Миссис Белл посмотрела на меня с любопытством.

— Да, проснулась, слава Богу. Но я никогда не забуду ее лицо. Она узнала меня, но смотрела поверх моего плеча и взгляд ее был полон ужаса, который потом сменился облегчением, смешанным с удивлением. Она прошептала, что не слышала, как я вошла, поскольку крепко спала — ночью она почти не спит и потому очень устает. Затем Моник с трудом поднялась и долго смотрела на меня; наконец мы обнялись, очень крепко, и я попыталась ее успокоить… — Миссис Белл помолчала, в ее глазах блестели слезы. — Мы сели на охапку сена. Моник сказала, что находится в амбаре восемь дней. Но на самом деле она пробыла там десять суток. Я знаю это, поскольку, по ее словам, девятнадцатого апреля к ним в дом пришли люди из гестапо. Она в это время ушла за хлебом. Немцы забрали ее родителей и братьев, но их соседи, Антиньяки, увидели, как она возвращается, и спрятали ее у себя на чердаке, а ночью привели сюда, в заброшенный амбар — по чистой случайности тот самый, где Моник рассказала мне, кем является на самом деле. Мсье Антиньяк велел оставаться здесь, пока ей грозит опасность. Он сказал, что понятия не имеет, как долго это продлится, но нужно быть терпеливой и храброй. Он велел ей затаиться и выходить только для того, чтобы набрать из ручья воды в кувшинчик, да и то под покровом ночи.

Губы миссис Белл дрожали.

— Мое сердце чуть не разбилось — Моник была совершенно одна, разлученная с семьей, и не имела ни малейшего понятия, что сталось с ее родителями и братьями. Я попыталась представить, как бы справилась с такой кошмарной ситуацией. Наконец-то мне открылся весь ужас войны. — Миссис Белл посмотрела на меня горящим взглядом. — Как могло случиться, что ни в чем не повинные люди, мужчины и женщины — и дети! — страстно добавила она, — дети… — На ее голубых глазах сверкали слезы. — Их просто уводили из домов — как семью Моник — и запихивали в поезда, отправлявшиеся… «к новым горизонтам», — презрительно выговорила она. — Это был эвфемизм, о котором мы узнали позже, равно как и о «рабочих лагерях на востоке». — У нее перехватило горло. — «Место прибытия неизвестно». Это был еще один… — Она закрыла лицо руками.

Я слышала тиканье дорожных часов.

— Вы уверены, что хотите продолжать? — мягко спросила я.

Миссис Белл кивнула:

— Хочу. Мне это нужно… — Она достала из рукава блузки носовой платок, приложила к глазам и опять стала рассказывать. Ее голос прерывался от эмоций. — Моник выглядела очень худой и голодной. Волосы растрепались, одежда и лицо были в грязи, но на шее у нее висело прекрасное ожерелье из венецианского стекла, которое мама подарила ей на тринадцатилетие. Моник постоянно теребила бусины, словно ее успокаивало прикосновение к ним. Она сказала мне, что отчаянно хочет найти свою семью, но понимает: ей пока надо оставаться здесь. Сказала также, что Антиньяки очень добры, но не могут приносить ей еду каждый день.
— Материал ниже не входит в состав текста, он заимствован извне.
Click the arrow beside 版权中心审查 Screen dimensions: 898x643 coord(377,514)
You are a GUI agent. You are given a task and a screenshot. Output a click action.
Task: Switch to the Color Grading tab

И тогда я заявила, что буду делать это сама. Моник стала возражать, боясь навлечь на меня опасность. «Меня никто не увидит, — запротестовала я. — Притворюсь, будто собираю землянику, — и кому какое до меня дело?» И тут во второй раз Моник попросила меня поклясться, что я сохраню ее тайну, никому не скажу о ней — даже родителям и брату. Я поклялась и побежала домой, голова моя кружилась. Я взяла на кухне хлеба и намазала на него немного масла; отрезала кусок сыра от скудного пайка; нашла яблоко и положила все это в корзину. Потом сказала маме, что иду за дикими ирисами, которые цвели в это время года. Она удивилась моей кипучей энергии и велела не заходить далеко. Я побежала к амбару, незаметно проскользнула в него и отдала Моник еду. Она жадно съела половину и сказала, что остальное должна растянуть на два дня. Ее беспокоили крысы, и она положила остатки еды под старый горшок. Я пообещала ей вернуться как можно скорее и принести еще еды. Я спросила, не нужно ли ей еще что-нибудь. Моник ответила, что, хотя днем тепло, по ночам ее мучает холод — и потому она не может спать. На ней было только хлопчатобумажное платье и кардиган, и еще имелось тонкое серое одеяло. «Тебе нужно пальто, — сказала я, — настоящее теплое пальто… — И тут меня осенило. — Я принесу тебе свое, завтра, ближе к вечеру. А теперь лучше пойду, а то родители спохватятся». Я поцеловала ее в щеку и ушла.